What you need to do
Here are some entries; quote each one exactly.

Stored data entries
★ ★ ★ ★

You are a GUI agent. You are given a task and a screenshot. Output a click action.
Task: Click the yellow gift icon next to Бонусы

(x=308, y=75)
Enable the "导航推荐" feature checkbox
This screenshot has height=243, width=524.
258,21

★ ★ ★ ★

Finished exercise
You are a GUI agent. You are given a task and a screenshot. Output a click action.
Task: Click the yellow gift icon next to Бонусы

(x=308, y=75)
Enable the "导航推荐" feature checkbox
This screenshot has height=243, width=524.
258,21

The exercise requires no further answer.